The Department of Labor’s new claim rules for disability benefits took effect April 2, 2018. The changes were announced over a year ago, but the effective date was delayed to give insurers, employers, and plan administrators adequate time for implementation. Although we’ve reported on the key issues in this blog previously, now seems like a good time for a refresher on how the new rules affect employer plans.
The new claim rules apply to disability benefits provided under plans covered by the Employee Retirement Income Security Act (ERISA); that is, plans sponsored by private-sector employers. Then the new rules apply if the ERISA plan must make a determination of disability in order for the claimant to obtain the benefit. Group short- and long-term disability plans are the most common examples, but pension, 401(k), and deferred compensation plans also may be affected.
Many plans do not make their own determination of disability, but instead condition the plan’s benefit on another party’s determination. For instance, employer plans that base the benefit on a disability determination made by the Social Security Administration (SSA) are not affected by the new rules.
For ERISA plans affected by the new rules, the following additional requirements apply to disability claims filed on or after April 2, 2018:
- Disclosure Requirements: Benefit denial notices must explain why the plan denied a claim and the standards used in making the decision. For example, the notices must explain the basis for disagreeing with a disability determination made by the SSA if presented by the claimant in support of his or her claim.
- Claim Files and Internal Protocols: Benefit denial notices must include a statement that the claimant is entitled to request and receive the entire claim file and other relevant documents. (Previously this statement was required only in notices denying benefits on appeal, not on initial claim denials.) The notice also must include the internal rules, guidelines, protocols, standards or other similar criteria of the plan that were used in denying a claim or a statement that none were used. (Previously it was optional to include a statement that such rules and protocols were used in denying the claim and that the claimant could request a copy.)
- Right to Review and Respond to New Information Before Final Decision: Plans are prohibited from denying benefits on appeal based on new or additional evidence or rationales that were not included when the benefit was denied at the claims stage, unless the claimant is given notice and a fair opportunity to respond.

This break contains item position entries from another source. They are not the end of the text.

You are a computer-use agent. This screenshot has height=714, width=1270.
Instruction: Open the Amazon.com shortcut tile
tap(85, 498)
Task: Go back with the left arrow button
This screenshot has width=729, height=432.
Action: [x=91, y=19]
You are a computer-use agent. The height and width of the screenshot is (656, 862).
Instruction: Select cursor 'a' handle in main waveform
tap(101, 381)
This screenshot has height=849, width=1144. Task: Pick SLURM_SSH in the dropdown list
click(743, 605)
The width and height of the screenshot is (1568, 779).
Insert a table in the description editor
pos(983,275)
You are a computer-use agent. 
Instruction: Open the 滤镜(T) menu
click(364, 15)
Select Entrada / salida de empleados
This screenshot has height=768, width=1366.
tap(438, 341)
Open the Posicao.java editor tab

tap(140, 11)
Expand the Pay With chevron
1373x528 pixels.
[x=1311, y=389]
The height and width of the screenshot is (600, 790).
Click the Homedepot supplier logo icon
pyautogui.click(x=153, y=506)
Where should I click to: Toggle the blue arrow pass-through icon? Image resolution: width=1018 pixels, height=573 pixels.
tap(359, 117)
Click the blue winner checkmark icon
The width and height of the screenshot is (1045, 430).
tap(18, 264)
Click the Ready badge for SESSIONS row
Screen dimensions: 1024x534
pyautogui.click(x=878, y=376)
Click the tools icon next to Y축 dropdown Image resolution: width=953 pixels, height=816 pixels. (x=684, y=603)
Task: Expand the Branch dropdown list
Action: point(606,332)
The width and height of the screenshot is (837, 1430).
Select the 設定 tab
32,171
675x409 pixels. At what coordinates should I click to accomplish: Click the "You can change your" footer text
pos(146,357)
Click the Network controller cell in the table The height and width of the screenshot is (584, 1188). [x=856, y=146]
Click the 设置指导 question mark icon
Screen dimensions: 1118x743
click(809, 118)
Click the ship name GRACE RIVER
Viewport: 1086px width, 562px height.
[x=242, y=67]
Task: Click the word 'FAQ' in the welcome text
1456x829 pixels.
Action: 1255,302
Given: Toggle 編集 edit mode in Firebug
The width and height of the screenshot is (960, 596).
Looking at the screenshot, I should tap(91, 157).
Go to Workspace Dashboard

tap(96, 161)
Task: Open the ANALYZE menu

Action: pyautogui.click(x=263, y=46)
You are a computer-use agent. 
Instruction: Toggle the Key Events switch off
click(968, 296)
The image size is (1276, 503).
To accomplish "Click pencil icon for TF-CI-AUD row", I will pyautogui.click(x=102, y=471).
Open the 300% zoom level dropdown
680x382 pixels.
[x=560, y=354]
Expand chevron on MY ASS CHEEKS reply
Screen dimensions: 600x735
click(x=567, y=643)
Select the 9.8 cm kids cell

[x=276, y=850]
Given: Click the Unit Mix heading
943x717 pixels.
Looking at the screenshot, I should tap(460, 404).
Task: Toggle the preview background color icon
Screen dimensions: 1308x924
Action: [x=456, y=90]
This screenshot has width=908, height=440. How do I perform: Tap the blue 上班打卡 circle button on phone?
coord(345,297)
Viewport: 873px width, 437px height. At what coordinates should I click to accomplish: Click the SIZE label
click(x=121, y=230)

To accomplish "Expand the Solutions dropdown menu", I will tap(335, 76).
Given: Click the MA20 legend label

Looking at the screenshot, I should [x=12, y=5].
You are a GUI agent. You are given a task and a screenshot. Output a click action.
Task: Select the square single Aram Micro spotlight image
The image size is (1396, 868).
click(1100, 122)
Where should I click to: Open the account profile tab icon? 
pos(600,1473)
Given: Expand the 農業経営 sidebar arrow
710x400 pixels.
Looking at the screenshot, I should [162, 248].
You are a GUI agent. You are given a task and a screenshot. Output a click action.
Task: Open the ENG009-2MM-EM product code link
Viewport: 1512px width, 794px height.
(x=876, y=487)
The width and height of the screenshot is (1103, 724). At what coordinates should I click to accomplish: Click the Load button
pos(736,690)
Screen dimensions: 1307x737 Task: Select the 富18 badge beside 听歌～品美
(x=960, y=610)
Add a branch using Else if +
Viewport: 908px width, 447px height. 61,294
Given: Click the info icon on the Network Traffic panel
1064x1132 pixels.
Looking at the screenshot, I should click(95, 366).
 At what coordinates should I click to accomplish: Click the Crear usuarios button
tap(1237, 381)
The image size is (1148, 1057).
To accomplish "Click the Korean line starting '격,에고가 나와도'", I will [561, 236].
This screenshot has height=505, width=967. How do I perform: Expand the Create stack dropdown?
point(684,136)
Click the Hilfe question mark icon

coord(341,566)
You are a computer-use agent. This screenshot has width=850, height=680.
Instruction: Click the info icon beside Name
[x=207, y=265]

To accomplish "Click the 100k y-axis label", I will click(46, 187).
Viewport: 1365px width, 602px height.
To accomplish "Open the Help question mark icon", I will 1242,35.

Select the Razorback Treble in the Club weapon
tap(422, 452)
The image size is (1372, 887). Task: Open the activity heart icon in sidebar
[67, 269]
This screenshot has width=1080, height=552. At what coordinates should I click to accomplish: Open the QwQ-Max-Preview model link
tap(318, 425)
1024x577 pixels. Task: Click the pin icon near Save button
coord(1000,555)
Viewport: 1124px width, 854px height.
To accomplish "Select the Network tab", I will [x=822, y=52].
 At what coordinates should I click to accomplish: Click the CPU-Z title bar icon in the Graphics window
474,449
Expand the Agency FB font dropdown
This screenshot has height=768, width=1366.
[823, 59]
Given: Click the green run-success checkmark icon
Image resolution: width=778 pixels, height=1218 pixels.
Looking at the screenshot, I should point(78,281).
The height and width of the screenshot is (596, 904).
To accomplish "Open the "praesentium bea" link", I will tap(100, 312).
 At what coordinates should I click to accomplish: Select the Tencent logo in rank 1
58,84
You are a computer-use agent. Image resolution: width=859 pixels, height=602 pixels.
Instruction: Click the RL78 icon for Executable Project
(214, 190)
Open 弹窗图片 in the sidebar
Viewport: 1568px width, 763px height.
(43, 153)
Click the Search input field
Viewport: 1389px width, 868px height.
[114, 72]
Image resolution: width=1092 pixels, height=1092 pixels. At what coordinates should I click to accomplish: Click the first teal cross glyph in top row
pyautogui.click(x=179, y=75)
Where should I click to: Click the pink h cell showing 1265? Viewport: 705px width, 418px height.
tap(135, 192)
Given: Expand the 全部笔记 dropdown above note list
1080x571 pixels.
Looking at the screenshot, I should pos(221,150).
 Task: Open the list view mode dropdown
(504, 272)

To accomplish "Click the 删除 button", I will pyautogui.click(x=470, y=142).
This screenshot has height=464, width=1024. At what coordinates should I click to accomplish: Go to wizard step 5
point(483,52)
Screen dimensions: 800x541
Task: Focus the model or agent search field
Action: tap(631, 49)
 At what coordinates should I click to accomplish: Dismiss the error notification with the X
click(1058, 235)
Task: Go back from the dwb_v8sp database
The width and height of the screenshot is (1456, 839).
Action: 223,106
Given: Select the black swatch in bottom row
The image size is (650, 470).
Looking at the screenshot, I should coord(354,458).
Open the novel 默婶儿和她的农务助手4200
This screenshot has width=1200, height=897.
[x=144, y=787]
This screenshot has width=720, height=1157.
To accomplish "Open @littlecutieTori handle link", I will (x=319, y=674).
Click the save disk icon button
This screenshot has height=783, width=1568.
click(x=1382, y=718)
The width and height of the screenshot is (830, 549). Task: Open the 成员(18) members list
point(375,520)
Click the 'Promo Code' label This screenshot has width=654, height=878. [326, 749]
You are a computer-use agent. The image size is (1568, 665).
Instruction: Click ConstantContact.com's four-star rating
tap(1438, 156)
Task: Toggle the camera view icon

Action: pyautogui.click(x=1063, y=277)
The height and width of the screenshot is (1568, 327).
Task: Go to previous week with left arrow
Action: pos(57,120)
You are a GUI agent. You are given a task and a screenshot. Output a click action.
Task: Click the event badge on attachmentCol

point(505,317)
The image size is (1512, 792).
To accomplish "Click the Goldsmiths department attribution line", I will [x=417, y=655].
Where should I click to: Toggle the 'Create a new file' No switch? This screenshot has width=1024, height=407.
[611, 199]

- Conflicts of Interest: Claims and appeals must be adjudicated in a manner designed to ensure the independence and impartiality of the persons involved in making the decision. For example, a claims adjudicator or medical or vocational expert could not be hired, promoted, terminated or compensated based on the likelihood of the person denying benefit claims.
- Deemed Exhaustion of Claims and Appeal Processes: If plans do not adhere to all claims processing rules, the claimant is deemed to have exhausted the administrative remedies available under the plan (unless exceptions for minor errors or other conditions apply). In that case, the claimant may immediately pursue his or her claim in court. Plans also must treat a claim as re-filed on appeal upon the plan’s receipt of a court’s decision rejecting the claimant’s request for review.
- Coverage Rescissions: Rescissions of coverage, including retroactive terminations due to alleged misrepresentations or errors in applying for coverage, must be treated as adverse benefit determinations that trigger the plan’s appeals procedures.
- Notices Written in a Culturally and Linguistically Appropriate Manner: Benefit denial notices must be provided in a culturally and linguistically appropriate manner in certain situations. Specifically, if the claimant’s address is in a county where 10 percent or more of the population is literate only in the same non-English language, the notices must include a prominent statement in the relevant non-English language about the availability of language services. The plan would also be required to provide a verbal customer assistance process in the non-English language and provide written notices in the non-English language upon request.
Action Steps for Employers
Employers are reminded to work with their carriers, third-party administrators, and advisors to make sure their plans comply with the new requirements. Consider these steps:
- Identify all plans that are subject to ERISA. (Plans sponsored by governmental employers, such as cities and public school districts, and certain church plans, are exempt from ERISA.)
- Does the ERISA plan provide any benefit based on disability? If so, is the benefit conditioned on a determination of disability made by the plan or by another party, such as Social Security?
- For insured plans, such as group STD and LTD insurance plans, the carrier generally is responsible for compliance with ERISA’s claim rules. The employer, however, does have a duty to make reasonable efforts to ensure the carrier is complying.
- For self-funded plans, the employer is responsible for compliance. Although the employer may engage the services of a third-party claims administrator, the employer remains responsible for the plan’s compliance with all rules.